371 00:38:02.650 00:38:11.149 Clarence Stone: Yeah, that works too. Yeah, yeah. I think, just for your planning purposes, like, I’m super flexible, you can put it anywhere in that, you know, timeline.

372 00:38:11.580 00:38:12.929 Amber Lin: Cool. Sounds good.

373 00:38:18.230 00:38:19.060 Uttam Kumaran: Okay.

374 00:38:20.570 00:38:35.890 Uttam Kumaran: Nice. Okay, cool. Let’s see where we end up at the end of this week. What I’m gonna… I’m gonna… I’m gonna work to break this out a little bit into a… into a Gantt, just to show stuff, but I think we keep this kind of Notion doc running. It’s gonna be scrappy.

375 00:38:37.460 00:38:46.209 Uttam Kumaran: But again, like, any… any… there… let’s… let me work as hard as I can to try to get you as much structured data as possible, Amber, so that’s what I’ll need to.

376 00:38:47.400 00:38:55.270 Amber Lin: Cool, sounds good.
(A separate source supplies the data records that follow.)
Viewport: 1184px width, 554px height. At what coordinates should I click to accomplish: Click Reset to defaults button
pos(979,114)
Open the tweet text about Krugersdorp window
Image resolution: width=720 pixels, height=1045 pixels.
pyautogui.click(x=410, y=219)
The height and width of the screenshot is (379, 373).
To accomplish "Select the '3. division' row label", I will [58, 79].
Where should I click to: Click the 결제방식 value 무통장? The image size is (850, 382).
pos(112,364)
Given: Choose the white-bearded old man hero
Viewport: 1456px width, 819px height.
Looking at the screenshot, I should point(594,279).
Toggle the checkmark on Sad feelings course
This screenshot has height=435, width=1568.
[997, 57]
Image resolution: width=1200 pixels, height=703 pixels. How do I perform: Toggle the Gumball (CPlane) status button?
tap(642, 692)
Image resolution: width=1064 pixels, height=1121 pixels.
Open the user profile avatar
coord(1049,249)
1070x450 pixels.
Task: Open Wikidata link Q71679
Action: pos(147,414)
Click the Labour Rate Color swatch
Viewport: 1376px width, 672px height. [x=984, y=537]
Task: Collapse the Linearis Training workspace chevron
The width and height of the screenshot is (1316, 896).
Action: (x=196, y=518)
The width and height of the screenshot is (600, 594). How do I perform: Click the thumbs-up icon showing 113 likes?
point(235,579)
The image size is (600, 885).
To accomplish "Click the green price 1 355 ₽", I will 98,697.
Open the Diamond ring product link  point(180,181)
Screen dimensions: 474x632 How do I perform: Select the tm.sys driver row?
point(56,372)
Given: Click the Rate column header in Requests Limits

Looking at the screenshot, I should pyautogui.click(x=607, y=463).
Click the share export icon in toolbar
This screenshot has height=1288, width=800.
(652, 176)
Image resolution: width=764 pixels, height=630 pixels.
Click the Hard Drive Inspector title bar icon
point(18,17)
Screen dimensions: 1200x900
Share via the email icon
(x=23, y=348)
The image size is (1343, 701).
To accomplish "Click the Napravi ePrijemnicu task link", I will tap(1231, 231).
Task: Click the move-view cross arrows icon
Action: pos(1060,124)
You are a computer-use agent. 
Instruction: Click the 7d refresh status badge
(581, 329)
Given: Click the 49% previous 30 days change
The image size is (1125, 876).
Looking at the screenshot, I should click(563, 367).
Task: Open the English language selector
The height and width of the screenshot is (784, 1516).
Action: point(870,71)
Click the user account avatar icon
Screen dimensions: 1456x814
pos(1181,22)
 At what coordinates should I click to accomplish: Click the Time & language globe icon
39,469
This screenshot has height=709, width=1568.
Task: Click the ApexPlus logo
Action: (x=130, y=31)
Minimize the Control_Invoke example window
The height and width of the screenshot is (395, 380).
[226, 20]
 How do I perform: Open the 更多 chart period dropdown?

And if anyone’s working on that, I can… I can tell them what I’ve seen so far on the data… data that…

377 00:38:55.270 00:38:59.269 Uttam Kumaran: Yeah, I CC’d you, I think, with Evolve yesterday.

378 00:39:00.590 00:39:04.320 Uttam Kumaran: And… They told me they’re working on it.

379 00:39:04.570 00:39:05.380 Amber Lin: Okay.

380 00:39:06.880 00:39:17.750 Uttam Kumaran: They told me, though, they’re gonna tell me updates later today, which it is later today, or tomorrow morning, so… Oh, actually, I didn’t CC, I CC’d Awish and Mustafa, but I will,

381 00:39:19.480 00:39:23.100 Uttam Kumaran: I’ll just forward this to you so you kind of, like, have some visibility.

382 00:39:30.250 00:39:31.040 Uttam Kumaran: Great.

383 00:39:31.860 00:39:32.990 Uttam Kumaran: Okay, awesome.

384 00:39:33.380 00:39:34.350 Uttam Kumaran: Nice.

385 00:39:37.120 00:39:39.650 Uttam Kumaran: All right, perfect. Thank you both. I’ll talk to you.

386 00:39:39.650 00:39:40.640 Clarence Stone: Thanks, guys.

387 00:39:40.640 00:39:41.530 Amber Lin: Anytime.

388 00:39:41.530 00:39:42.500 Clarence Stone: Yep, right.